D: É ineficiente? G:

Ele (Estado) paga previdência para o setor público exorbitantemente elevada. Os 4 milhões de inativos e pensionistas do setor público têm um déficit de previdência maior do que o gasto do Estado brasileiro com 37 milhões de crianças que frequentam escola pública. No Orçamento brasileiro de educação, o Estado gasta 25% no ensino superior. Quem frequenta o ensino superior público são os ricos. Um quarto do Orçamento do Estado brasileiro em educação é capturado pelos ricos. Nós temos 5.570 Câmaras Municipais. Aqui (em Tiradentes) tem uma Câmara com nove ou 11 vereadores. Não tem saneamento básico e gasta todo ano uma máquina cara no Legislativo municipal.

D: Mas isso é paradoxal, não é possível que não haja uma reação?

Porque os grupos que se beneficiam disso são muito organizados e estão representados no Congresso. O corporativismo é muito forte.

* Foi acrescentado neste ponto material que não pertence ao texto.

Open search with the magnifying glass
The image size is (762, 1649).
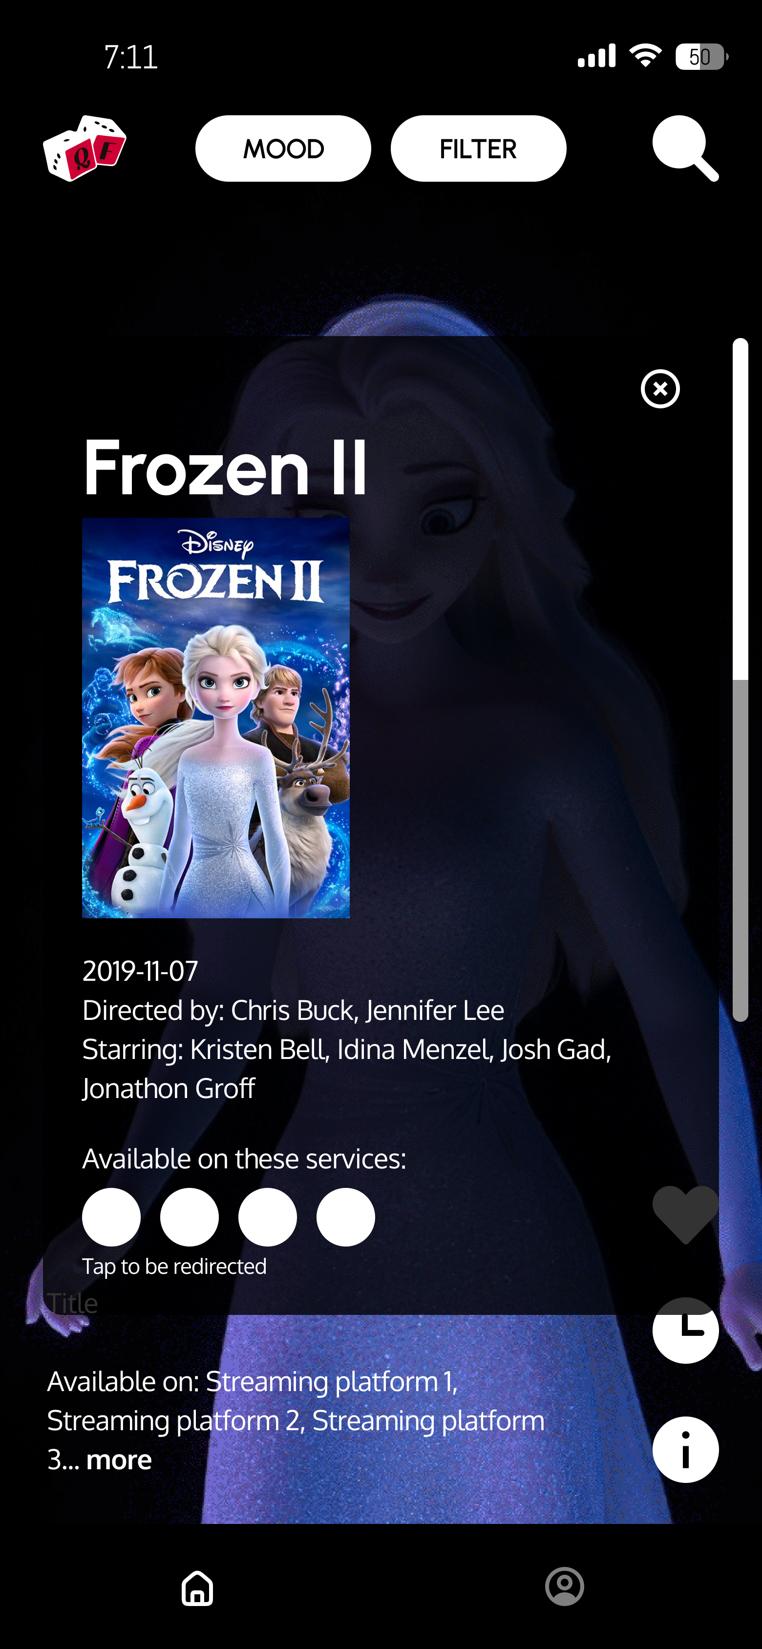[685, 149]
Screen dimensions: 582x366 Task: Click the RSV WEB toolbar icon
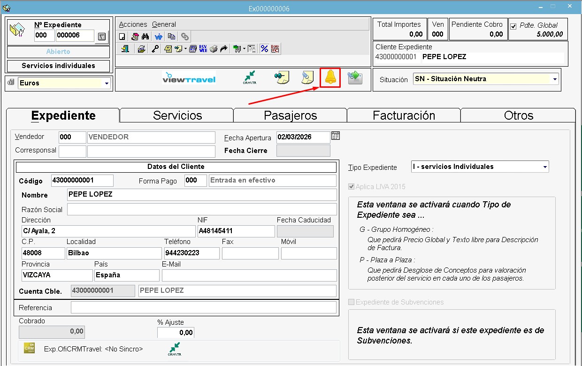203,49
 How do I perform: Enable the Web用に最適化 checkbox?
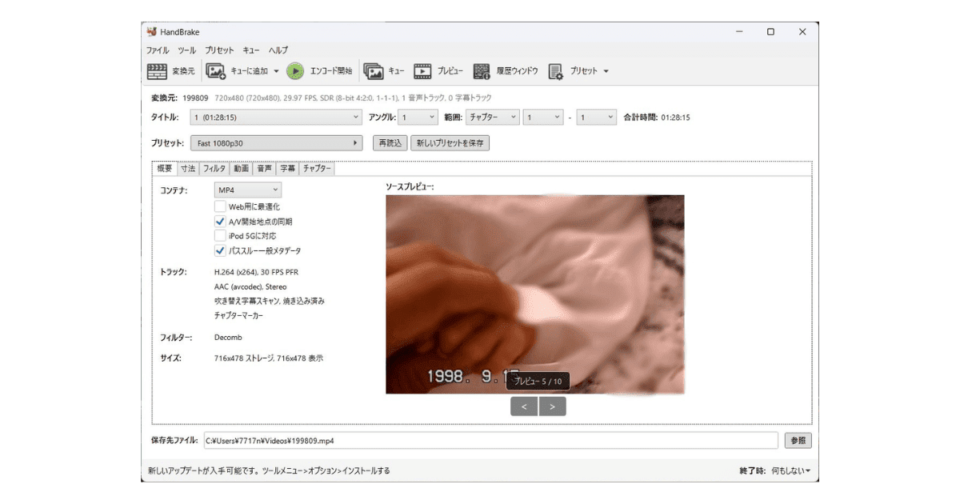(x=220, y=206)
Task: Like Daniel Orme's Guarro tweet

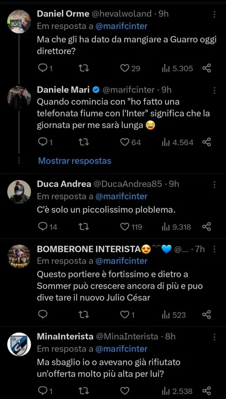Action: pos(125,68)
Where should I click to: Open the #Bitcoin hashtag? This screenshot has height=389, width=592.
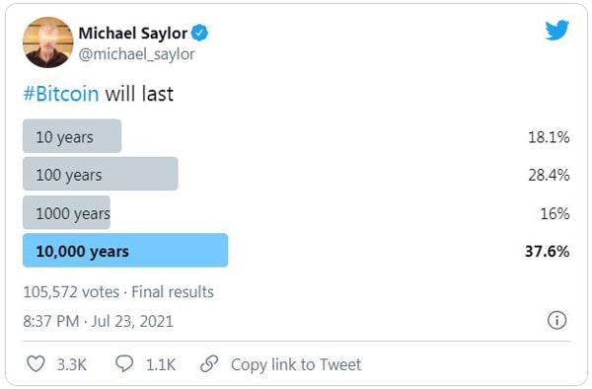61,94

D: E por que Lula, que era socialista não resolveu isso? G:

Primeiro, ele representa grupos de trabalhadores organizados na economia formal, e, segundo, o governo dele começou muito bem, o primeiro mandato dele foi muito bom, mas, com a crise do mensalão (o escândalo da compra de parlamentares), Lula teve que se aliar, para sobreviver politicamente, ao que há de mais retrógrado na política brasileira. Ele se aliou a Renan, Antônio Carlos Magalhães e Collor para sobreviver politicamente. Teve que entregar uma parte do governo dele para o que há de mais retrógrado no país. O PMDB de Temer foi parte dessa aliança. Quem inventou esse PMDB do Temer foram Lula e Dilma. Tanto que eles o chamaram para ser vice-presidente. Não existe Temer sem Dilma. O mais belo momento da democracia brasileira foi a alternância de poder na passagem de Fernando Henrique Cardoso para Lula.

D: Neste momento qual é o papel dos militares no Brasil? G:

Estão completamente fora. O equivalente à queda de Jango foi o impeachment de Dilma. O país chegou a uma tal desorganização econômica que precisou mudar. A Dilma não teria caído se o país estivesse economicamente sólido, robusto.